§ ASSIGNMENT
Please give all of the data again, character for character, and drop the pictures.

Stored data:
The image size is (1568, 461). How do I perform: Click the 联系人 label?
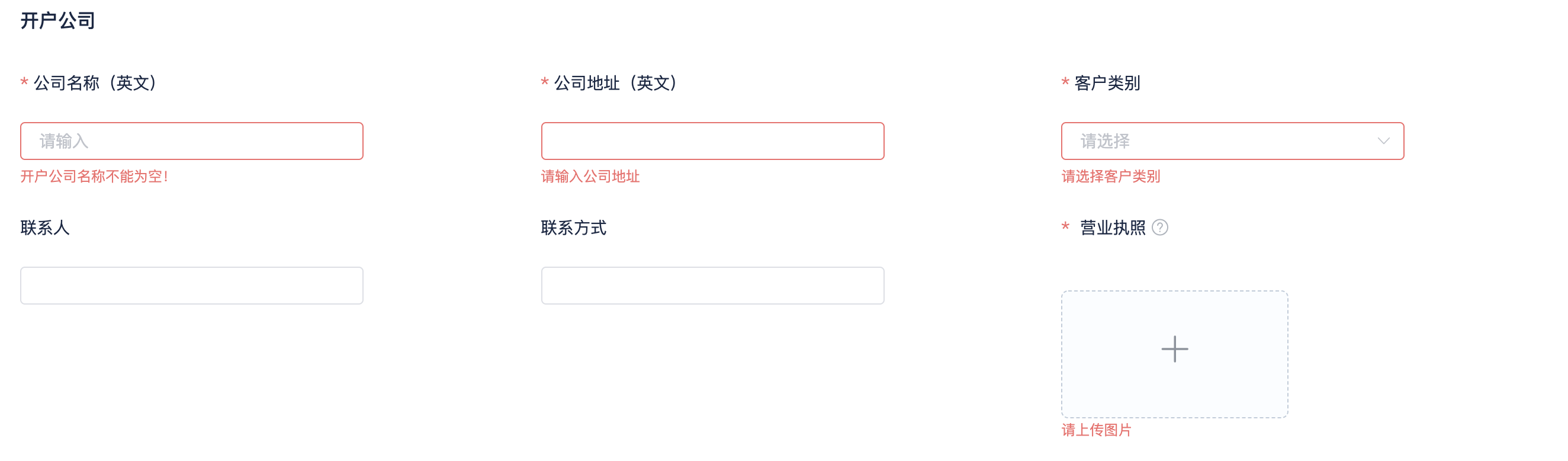pyautogui.click(x=45, y=228)
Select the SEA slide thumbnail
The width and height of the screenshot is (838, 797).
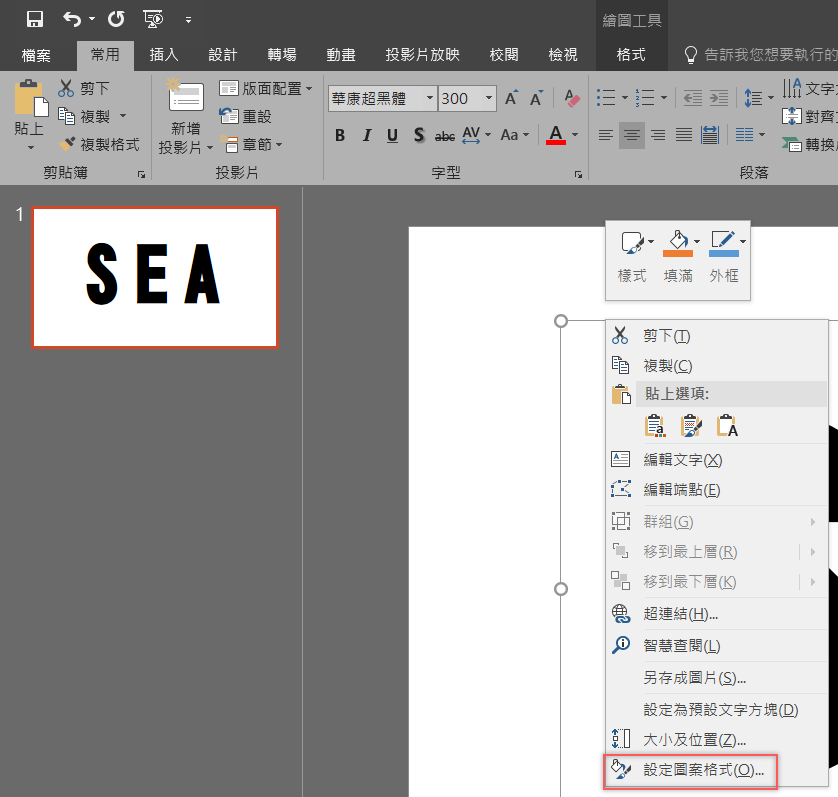[x=155, y=277]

§ SOLUTION TO THE EXERCISE
The image size is (1568, 461). How do I perform: Click the 联系人 label?
pyautogui.click(x=45, y=228)
Select the SEA slide thumbnail
The width and height of the screenshot is (838, 797).
[x=155, y=277]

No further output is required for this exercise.